Data records:
- - -

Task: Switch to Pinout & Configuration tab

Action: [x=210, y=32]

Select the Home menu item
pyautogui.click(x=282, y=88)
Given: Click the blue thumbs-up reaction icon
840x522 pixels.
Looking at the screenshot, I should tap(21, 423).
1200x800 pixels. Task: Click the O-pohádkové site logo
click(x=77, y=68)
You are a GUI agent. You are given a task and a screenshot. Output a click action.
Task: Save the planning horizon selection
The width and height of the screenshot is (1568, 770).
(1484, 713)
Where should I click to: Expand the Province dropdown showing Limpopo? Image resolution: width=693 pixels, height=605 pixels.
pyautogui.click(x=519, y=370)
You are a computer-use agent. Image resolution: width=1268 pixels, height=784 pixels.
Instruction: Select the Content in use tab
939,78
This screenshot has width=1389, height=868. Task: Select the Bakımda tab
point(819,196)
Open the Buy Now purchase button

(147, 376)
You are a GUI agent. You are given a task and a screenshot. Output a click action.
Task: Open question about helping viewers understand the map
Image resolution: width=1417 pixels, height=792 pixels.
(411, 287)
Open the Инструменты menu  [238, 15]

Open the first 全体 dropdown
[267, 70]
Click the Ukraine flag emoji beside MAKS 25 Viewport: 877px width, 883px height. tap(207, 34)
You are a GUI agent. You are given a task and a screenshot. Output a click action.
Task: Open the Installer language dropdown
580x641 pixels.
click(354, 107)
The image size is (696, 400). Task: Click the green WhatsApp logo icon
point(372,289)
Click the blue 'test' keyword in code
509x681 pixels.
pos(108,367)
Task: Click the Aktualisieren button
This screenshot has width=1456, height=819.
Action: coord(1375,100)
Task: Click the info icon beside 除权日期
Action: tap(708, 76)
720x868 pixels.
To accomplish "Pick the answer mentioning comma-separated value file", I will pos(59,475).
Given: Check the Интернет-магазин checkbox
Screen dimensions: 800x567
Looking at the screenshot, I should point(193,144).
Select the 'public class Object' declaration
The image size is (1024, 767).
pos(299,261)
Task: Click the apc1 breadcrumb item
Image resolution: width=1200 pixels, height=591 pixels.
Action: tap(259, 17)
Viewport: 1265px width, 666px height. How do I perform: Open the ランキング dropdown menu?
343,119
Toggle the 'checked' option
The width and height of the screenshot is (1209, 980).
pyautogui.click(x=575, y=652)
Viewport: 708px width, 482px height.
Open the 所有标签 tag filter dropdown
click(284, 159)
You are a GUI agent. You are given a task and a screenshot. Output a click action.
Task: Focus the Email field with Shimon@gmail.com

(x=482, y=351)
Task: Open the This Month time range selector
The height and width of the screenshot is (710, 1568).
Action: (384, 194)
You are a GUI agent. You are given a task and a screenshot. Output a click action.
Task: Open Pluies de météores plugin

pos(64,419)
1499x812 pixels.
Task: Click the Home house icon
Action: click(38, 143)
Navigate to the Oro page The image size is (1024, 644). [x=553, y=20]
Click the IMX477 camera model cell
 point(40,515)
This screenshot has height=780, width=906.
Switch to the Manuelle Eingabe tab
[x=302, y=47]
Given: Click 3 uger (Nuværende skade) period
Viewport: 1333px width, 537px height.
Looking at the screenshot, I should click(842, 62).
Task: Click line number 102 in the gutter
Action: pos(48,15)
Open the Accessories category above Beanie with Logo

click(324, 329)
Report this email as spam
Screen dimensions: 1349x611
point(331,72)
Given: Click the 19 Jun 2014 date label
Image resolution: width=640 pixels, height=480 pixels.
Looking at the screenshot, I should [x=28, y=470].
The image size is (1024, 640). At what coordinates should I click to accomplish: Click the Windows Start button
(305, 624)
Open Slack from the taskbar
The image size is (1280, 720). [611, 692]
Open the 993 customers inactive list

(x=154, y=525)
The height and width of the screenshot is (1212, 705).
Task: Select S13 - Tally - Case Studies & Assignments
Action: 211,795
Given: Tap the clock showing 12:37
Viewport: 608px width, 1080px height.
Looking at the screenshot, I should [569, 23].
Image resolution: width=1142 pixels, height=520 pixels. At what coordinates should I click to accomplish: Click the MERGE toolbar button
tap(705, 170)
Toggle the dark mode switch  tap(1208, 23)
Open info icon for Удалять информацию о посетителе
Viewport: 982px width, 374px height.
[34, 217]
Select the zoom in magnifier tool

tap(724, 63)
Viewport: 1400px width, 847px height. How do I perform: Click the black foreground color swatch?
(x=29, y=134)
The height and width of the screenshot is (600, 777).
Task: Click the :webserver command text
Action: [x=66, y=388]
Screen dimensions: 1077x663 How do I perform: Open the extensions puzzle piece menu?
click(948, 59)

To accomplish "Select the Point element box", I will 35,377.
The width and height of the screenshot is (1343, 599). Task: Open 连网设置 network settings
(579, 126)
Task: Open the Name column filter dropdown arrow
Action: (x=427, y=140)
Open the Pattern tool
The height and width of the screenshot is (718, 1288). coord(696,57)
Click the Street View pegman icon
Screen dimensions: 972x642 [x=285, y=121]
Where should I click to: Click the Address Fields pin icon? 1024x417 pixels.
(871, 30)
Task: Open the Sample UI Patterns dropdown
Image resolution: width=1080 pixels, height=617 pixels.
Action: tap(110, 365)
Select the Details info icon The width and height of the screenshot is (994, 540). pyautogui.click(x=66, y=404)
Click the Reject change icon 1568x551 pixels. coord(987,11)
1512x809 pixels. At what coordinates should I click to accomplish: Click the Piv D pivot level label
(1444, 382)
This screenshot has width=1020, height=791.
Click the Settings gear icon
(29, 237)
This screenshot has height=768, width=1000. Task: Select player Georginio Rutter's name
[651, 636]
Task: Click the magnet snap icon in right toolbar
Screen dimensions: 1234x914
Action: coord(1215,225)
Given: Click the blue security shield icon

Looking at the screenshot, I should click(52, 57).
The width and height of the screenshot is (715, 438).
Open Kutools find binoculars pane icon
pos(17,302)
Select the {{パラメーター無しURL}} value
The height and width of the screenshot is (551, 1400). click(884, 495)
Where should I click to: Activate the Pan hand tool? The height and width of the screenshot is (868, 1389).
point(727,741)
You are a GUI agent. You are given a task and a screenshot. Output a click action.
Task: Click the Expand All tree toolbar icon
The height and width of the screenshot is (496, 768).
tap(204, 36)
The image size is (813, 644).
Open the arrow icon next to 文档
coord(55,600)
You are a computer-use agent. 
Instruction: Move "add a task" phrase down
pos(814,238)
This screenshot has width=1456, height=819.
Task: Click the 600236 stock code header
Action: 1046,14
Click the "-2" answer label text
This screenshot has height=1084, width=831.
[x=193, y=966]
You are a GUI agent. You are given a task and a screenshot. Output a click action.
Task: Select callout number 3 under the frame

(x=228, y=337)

- - -

* **Work item**
Keep the wording exact. Give all of the records again.

* **Solution for this exercise**
Task: Switch to Pinout & Configuration tab

Action: [x=210, y=32]

Select the Home menu item
pyautogui.click(x=282, y=88)
Given: Click the blue thumbs-up reaction icon
840x522 pixels.
Looking at the screenshot, I should tap(21, 423).
1200x800 pixels. Task: Click the O-pohádkové site logo
click(x=77, y=68)
You are a GUI agent. You are given a task and a screenshot. Output a click action.
Task: Save the planning horizon selection
The width and height of the screenshot is (1568, 770).
(1484, 713)
Where should I click to: Expand the Province dropdown showing Limpopo? Image resolution: width=693 pixels, height=605 pixels.
pyautogui.click(x=519, y=370)
You are a computer-use agent. Image resolution: width=1268 pixels, height=784 pixels.
Instruction: Select the Content in use tab
939,78
This screenshot has width=1389, height=868. Task: Select the Bakımda tab
point(819,196)
Open the Buy Now purchase button

(147, 376)
You are a GUI agent. You are given a task and a screenshot. Output a click action.
Task: Open question about helping viewers understand the map
Image resolution: width=1417 pixels, height=792 pixels.
(411, 287)
Open the Инструменты menu  [238, 15]

Open the first 全体 dropdown
[267, 70]
Click the Ukraine flag emoji beside MAKS 25 Viewport: 877px width, 883px height. tap(207, 34)
You are a GUI agent. You are given a task and a screenshot. Output a click action.
Task: Open the Installer language dropdown
580x641 pixels.
click(354, 107)
The image size is (696, 400). Task: Click the green WhatsApp logo icon
point(372,289)
Click the blue 'test' keyword in code
509x681 pixels.
pos(108,367)
Task: Click the Aktualisieren button
This screenshot has width=1456, height=819.
Action: coord(1375,100)
Task: Click the info icon beside 除权日期
Action: tap(708, 76)
720x868 pixels.
To accomplish "Pick the answer mentioning comma-separated value file", I will pos(59,475).
Given: Check the Интернет-магазин checkbox
Screen dimensions: 800x567
Looking at the screenshot, I should point(193,144).
Select the 'public class Object' declaration
The image size is (1024, 767).
pos(299,261)
Task: Click the apc1 breadcrumb item
Image resolution: width=1200 pixels, height=591 pixels.
Action: tap(259, 17)
Viewport: 1265px width, 666px height. How do I perform: Open the ランキング dropdown menu?
343,119
Toggle the 'checked' option
The width and height of the screenshot is (1209, 980).
pyautogui.click(x=575, y=652)
Viewport: 708px width, 482px height.
Open the 所有标签 tag filter dropdown
click(284, 159)
You are a GUI agent. You are given a task and a screenshot. Output a click action.
Task: Focus the Email field with Shimon@gmail.com

(x=482, y=351)
Task: Open the This Month time range selector
The height and width of the screenshot is (710, 1568).
Action: (384, 194)
You are a GUI agent. You are given a task and a screenshot. Output a click action.
Task: Open Pluies de météores plugin

pos(64,419)
1499x812 pixels.
Task: Click the Home house icon
Action: click(38, 143)
Navigate to the Oro page The image size is (1024, 644). [x=553, y=20]
Click the IMX477 camera model cell
 point(40,515)
This screenshot has height=780, width=906.
Switch to the Manuelle Eingabe tab
[x=302, y=47]
Given: Click 3 uger (Nuværende skade) period
Viewport: 1333px width, 537px height.
Looking at the screenshot, I should click(842, 62).
Task: Click line number 102 in the gutter
Action: pos(48,15)
Open the Accessories category above Beanie with Logo

click(324, 329)
Report this email as spam
Screen dimensions: 1349x611
point(331,72)
Given: Click the 19 Jun 2014 date label
Image resolution: width=640 pixels, height=480 pixels.
Looking at the screenshot, I should [x=28, y=470].
The image size is (1024, 640). At what coordinates should I click to accomplish: Click the Windows Start button
(305, 624)
Open Slack from the taskbar
The image size is (1280, 720). [611, 692]
Open the 993 customers inactive list

(x=154, y=525)
The height and width of the screenshot is (1212, 705).
Task: Select S13 - Tally - Case Studies & Assignments
Action: 211,795
Given: Tap the clock showing 12:37
Viewport: 608px width, 1080px height.
Looking at the screenshot, I should [569, 23].
Image resolution: width=1142 pixels, height=520 pixels. At what coordinates should I click to accomplish: Click the MERGE toolbar button
tap(705, 170)
Toggle the dark mode switch  tap(1208, 23)
Open info icon for Удалять информацию о посетителе
Viewport: 982px width, 374px height.
[34, 217]
Select the zoom in magnifier tool

tap(724, 63)
Viewport: 1400px width, 847px height. How do I perform: Click the black foreground color swatch?
(x=29, y=134)
The height and width of the screenshot is (600, 777).
Task: Click the :webserver command text
Action: [x=66, y=388]
Screen dimensions: 1077x663 How do I perform: Open the extensions puzzle piece menu?
click(948, 59)

To accomplish "Select the Point element box", I will 35,377.
The width and height of the screenshot is (1343, 599). Task: Open 连网设置 network settings
(579, 126)
Task: Open the Name column filter dropdown arrow
Action: (x=427, y=140)
Open the Pattern tool
The height and width of the screenshot is (718, 1288). coord(696,57)
Click the Street View pegman icon
Screen dimensions: 972x642 [x=285, y=121]
Where should I click to: Click the Address Fields pin icon? 1024x417 pixels.
(871, 30)
Task: Open the Sample UI Patterns dropdown
Image resolution: width=1080 pixels, height=617 pixels.
Action: tap(110, 365)
Select the Details info icon The width and height of the screenshot is (994, 540). pyautogui.click(x=66, y=404)
Click the Reject change icon 1568x551 pixels. coord(987,11)
1512x809 pixels. At what coordinates should I click to accomplish: Click the Piv D pivot level label
(1444, 382)
This screenshot has width=1020, height=791.
Click the Settings gear icon
(29, 237)
This screenshot has height=768, width=1000. Task: Select player Georginio Rutter's name
[651, 636]
Task: Click the magnet snap icon in right toolbar
Screen dimensions: 1234x914
Action: coord(1215,225)
Given: Click the blue security shield icon

Looking at the screenshot, I should click(52, 57).
The width and height of the screenshot is (715, 438).
Open Kutools find binoculars pane icon
pos(17,302)
Select the {{パラメーター無しURL}} value
The height and width of the screenshot is (551, 1400). click(884, 495)
Where should I click to: Activate the Pan hand tool? The height and width of the screenshot is (868, 1389).
point(727,741)
You are a GUI agent. You are given a task and a screenshot. Output a click action.
Task: Click the Expand All tree toolbar icon
The height and width of the screenshot is (496, 768).
tap(204, 36)
The image size is (813, 644).
Open the arrow icon next to 文档
coord(55,600)
You are a computer-use agent. 
Instruction: Move "add a task" phrase down
pos(814,238)
This screenshot has width=1456, height=819.
Task: Click the 600236 stock code header
Action: 1046,14
Click the "-2" answer label text
This screenshot has height=1084, width=831.
[x=193, y=966]
You are a GUI agent. You are given a task and a screenshot. Output a click action.
Task: Select callout number 3 under the frame

(x=228, y=337)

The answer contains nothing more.